Your objective.
Rewrite the lines from the one with "You are a computer-use agent." to the one with "Instruction: Click the", putting "assistant" in place of "agent" and changing nothing else.

Record list.
★ ★ ★ ★

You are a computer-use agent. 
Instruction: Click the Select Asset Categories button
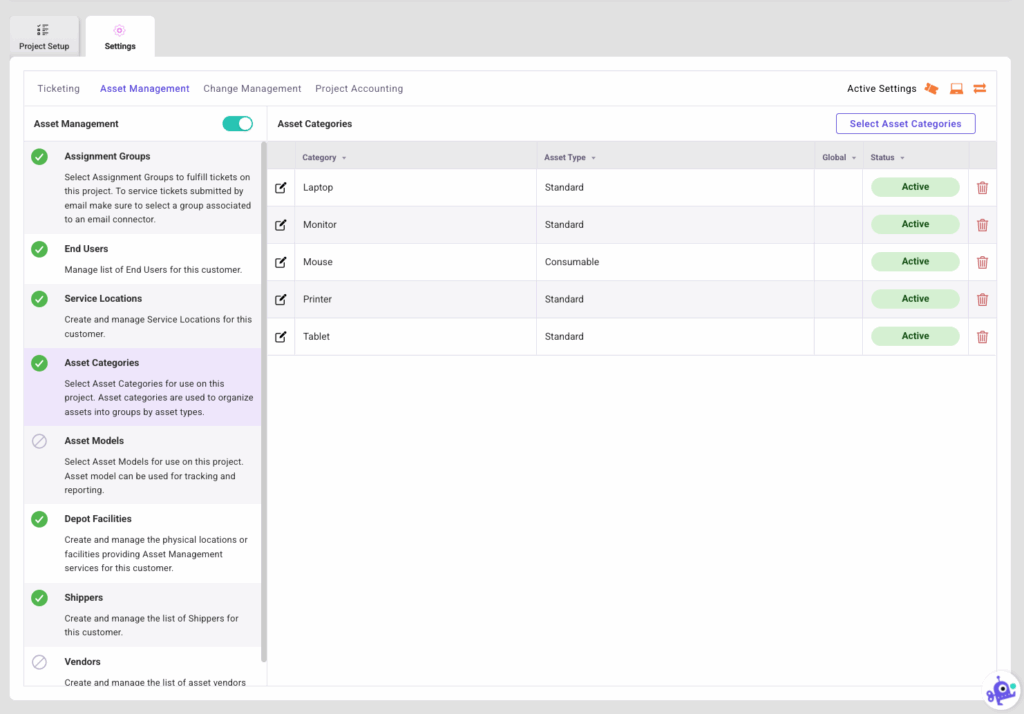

★ ★ ★ ★

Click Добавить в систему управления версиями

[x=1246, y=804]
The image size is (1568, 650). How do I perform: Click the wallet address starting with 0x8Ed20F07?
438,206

★ ★ ★ ★

Result below.
You are a computer-use assistant. 
Instruction: Click the Select Asset Categories button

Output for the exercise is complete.